Data excerpts
# # # # # # #

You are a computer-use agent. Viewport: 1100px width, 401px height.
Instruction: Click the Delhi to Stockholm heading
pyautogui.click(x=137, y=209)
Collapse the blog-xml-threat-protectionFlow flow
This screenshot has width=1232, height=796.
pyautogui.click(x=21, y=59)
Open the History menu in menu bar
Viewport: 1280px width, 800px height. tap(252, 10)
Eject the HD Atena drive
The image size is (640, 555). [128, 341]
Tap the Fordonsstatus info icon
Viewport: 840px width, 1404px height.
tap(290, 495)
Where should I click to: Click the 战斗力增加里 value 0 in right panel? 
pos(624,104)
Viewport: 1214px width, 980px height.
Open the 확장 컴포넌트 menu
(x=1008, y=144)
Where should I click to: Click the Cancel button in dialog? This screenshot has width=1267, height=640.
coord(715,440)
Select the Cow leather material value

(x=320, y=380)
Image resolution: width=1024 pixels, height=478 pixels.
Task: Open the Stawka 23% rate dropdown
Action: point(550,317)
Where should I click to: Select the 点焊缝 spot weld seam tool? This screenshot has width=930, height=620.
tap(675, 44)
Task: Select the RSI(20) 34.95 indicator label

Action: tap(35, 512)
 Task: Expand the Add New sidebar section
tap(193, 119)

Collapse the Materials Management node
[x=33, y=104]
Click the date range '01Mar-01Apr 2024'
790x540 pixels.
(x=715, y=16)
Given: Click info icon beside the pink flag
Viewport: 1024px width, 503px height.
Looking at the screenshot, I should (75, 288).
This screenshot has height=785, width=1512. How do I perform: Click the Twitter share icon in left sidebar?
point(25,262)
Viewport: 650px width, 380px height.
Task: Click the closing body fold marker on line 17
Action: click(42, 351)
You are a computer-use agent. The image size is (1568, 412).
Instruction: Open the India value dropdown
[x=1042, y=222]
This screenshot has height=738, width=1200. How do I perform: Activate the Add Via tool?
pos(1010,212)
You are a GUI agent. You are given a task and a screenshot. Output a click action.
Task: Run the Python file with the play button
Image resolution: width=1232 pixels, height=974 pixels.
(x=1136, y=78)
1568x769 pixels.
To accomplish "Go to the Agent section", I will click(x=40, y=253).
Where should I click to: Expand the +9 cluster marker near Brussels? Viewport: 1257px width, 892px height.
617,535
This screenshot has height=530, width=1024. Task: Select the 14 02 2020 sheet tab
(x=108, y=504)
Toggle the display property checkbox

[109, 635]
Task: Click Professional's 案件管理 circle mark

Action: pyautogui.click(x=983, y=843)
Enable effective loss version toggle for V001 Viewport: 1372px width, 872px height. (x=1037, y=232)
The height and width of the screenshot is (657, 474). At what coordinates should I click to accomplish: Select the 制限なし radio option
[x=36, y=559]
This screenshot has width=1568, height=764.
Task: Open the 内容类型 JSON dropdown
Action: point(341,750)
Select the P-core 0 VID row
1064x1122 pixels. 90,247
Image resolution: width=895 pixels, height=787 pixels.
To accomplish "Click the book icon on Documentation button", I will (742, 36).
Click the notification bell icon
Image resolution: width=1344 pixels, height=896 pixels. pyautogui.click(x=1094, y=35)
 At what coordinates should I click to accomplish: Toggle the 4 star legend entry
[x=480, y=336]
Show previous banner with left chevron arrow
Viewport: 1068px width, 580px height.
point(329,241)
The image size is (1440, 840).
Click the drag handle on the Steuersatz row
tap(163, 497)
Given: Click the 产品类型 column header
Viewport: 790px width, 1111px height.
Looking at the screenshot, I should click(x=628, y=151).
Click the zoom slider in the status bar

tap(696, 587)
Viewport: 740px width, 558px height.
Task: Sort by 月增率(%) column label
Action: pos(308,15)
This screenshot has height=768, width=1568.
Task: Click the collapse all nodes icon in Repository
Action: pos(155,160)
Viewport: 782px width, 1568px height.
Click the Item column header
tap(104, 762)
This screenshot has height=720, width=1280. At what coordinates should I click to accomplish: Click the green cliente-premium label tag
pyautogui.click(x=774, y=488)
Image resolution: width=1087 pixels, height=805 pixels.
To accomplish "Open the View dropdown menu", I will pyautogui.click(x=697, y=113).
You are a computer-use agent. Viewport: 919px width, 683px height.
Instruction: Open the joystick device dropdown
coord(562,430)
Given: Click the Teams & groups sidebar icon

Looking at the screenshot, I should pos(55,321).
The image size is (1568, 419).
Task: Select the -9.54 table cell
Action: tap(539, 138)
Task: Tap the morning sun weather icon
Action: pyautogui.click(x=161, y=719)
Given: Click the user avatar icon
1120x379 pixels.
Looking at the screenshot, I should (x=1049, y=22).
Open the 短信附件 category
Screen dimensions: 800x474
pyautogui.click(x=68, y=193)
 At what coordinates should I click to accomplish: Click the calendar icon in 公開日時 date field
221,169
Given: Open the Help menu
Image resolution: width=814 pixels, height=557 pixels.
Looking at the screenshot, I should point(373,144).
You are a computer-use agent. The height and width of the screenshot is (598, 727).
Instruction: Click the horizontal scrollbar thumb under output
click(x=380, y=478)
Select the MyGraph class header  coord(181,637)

# # # # # # #

§ **Task prompt**
Would you return the full set of entries, unchanged in every detail?

§ **Finished exercise**
You are a computer-use agent. Viewport: 1100px width, 401px height.
Instruction: Click the Delhi to Stockholm heading
pyautogui.click(x=137, y=209)
Collapse the blog-xml-threat-protectionFlow flow
This screenshot has width=1232, height=796.
pyautogui.click(x=21, y=59)
Open the History menu in menu bar
Viewport: 1280px width, 800px height. tap(252, 10)
Eject the HD Atena drive
The image size is (640, 555). [128, 341]
Tap the Fordonsstatus info icon
Viewport: 840px width, 1404px height.
tap(290, 495)
Where should I click to: Click the 战斗力增加里 value 0 in right panel? 
pos(624,104)
Viewport: 1214px width, 980px height.
Open the 확장 컴포넌트 menu
(x=1008, y=144)
Where should I click to: Click the Cancel button in dialog? This screenshot has width=1267, height=640.
coord(715,440)
Select the Cow leather material value

(x=320, y=380)
Image resolution: width=1024 pixels, height=478 pixels.
Task: Open the Stawka 23% rate dropdown
Action: point(550,317)
Where should I click to: Select the 点焊缝 spot weld seam tool? This screenshot has width=930, height=620.
tap(675, 44)
Task: Select the RSI(20) 34.95 indicator label

Action: tap(35, 512)
 Task: Expand the Add New sidebar section
tap(193, 119)

Collapse the Materials Management node
[x=33, y=104]
Click the date range '01Mar-01Apr 2024'
790x540 pixels.
(x=715, y=16)
Given: Click info icon beside the pink flag
Viewport: 1024px width, 503px height.
Looking at the screenshot, I should (75, 288).
This screenshot has height=785, width=1512. How do I perform: Click the Twitter share icon in left sidebar?
point(25,262)
Viewport: 650px width, 380px height.
Task: Click the closing body fold marker on line 17
Action: click(42, 351)
You are a computer-use agent. The image size is (1568, 412).
Instruction: Open the India value dropdown
[x=1042, y=222]
This screenshot has height=738, width=1200. How do I perform: Activate the Add Via tool?
pos(1010,212)
You are a GUI agent. You are given a task and a screenshot. Output a click action.
Task: Run the Python file with the play button
Image resolution: width=1232 pixels, height=974 pixels.
(x=1136, y=78)
1568x769 pixels.
To accomplish "Go to the Agent section", I will click(x=40, y=253).
Where should I click to: Expand the +9 cluster marker near Brussels? Viewport: 1257px width, 892px height.
617,535
This screenshot has height=530, width=1024. Task: Select the 14 02 2020 sheet tab
(x=108, y=504)
Toggle the display property checkbox

[109, 635]
Task: Click Professional's 案件管理 circle mark

Action: pyautogui.click(x=983, y=843)
Enable effective loss version toggle for V001 Viewport: 1372px width, 872px height. (x=1037, y=232)
The height and width of the screenshot is (657, 474). At what coordinates should I click to accomplish: Select the 制限なし radio option
[x=36, y=559]
This screenshot has width=1568, height=764.
Task: Open the 内容类型 JSON dropdown
Action: point(341,750)
Select the P-core 0 VID row
1064x1122 pixels. 90,247
Image resolution: width=895 pixels, height=787 pixels.
To accomplish "Click the book icon on Documentation button", I will (742, 36).
Click the notification bell icon
Image resolution: width=1344 pixels, height=896 pixels. pyautogui.click(x=1094, y=35)
 At what coordinates should I click to accomplish: Toggle the 4 star legend entry
[x=480, y=336]
Show previous banner with left chevron arrow
Viewport: 1068px width, 580px height.
point(329,241)
The image size is (1440, 840).
Click the drag handle on the Steuersatz row
tap(163, 497)
Given: Click the 产品类型 column header
Viewport: 790px width, 1111px height.
Looking at the screenshot, I should click(x=628, y=151).
Click the zoom slider in the status bar

tap(696, 587)
Viewport: 740px width, 558px height.
Task: Sort by 月增率(%) column label
Action: pos(308,15)
This screenshot has height=768, width=1568.
Task: Click the collapse all nodes icon in Repository
Action: pos(155,160)
Viewport: 782px width, 1568px height.
Click the Item column header
tap(104, 762)
This screenshot has height=720, width=1280. At what coordinates should I click to accomplish: Click the green cliente-premium label tag
pyautogui.click(x=774, y=488)
Image resolution: width=1087 pixels, height=805 pixels.
To accomplish "Open the View dropdown menu", I will pyautogui.click(x=697, y=113).
You are a computer-use agent. Viewport: 919px width, 683px height.
Instruction: Open the joystick device dropdown
coord(562,430)
Given: Click the Teams & groups sidebar icon

Looking at the screenshot, I should pos(55,321).
The image size is (1568, 419).
Task: Select the -9.54 table cell
Action: tap(539, 138)
Task: Tap the morning sun weather icon
Action: pyautogui.click(x=161, y=719)
Given: Click the user avatar icon
1120x379 pixels.
Looking at the screenshot, I should (x=1049, y=22).
Open the 短信附件 category
Screen dimensions: 800x474
pyautogui.click(x=68, y=193)
 At what coordinates should I click to accomplish: Click the calendar icon in 公開日時 date field
221,169
Given: Open the Help menu
Image resolution: width=814 pixels, height=557 pixels.
Looking at the screenshot, I should point(373,144).
You are a computer-use agent. The height and width of the screenshot is (598, 727).
Instruction: Click the horizontal scrollbar thumb under output
click(x=380, y=478)
Select the MyGraph class header  coord(181,637)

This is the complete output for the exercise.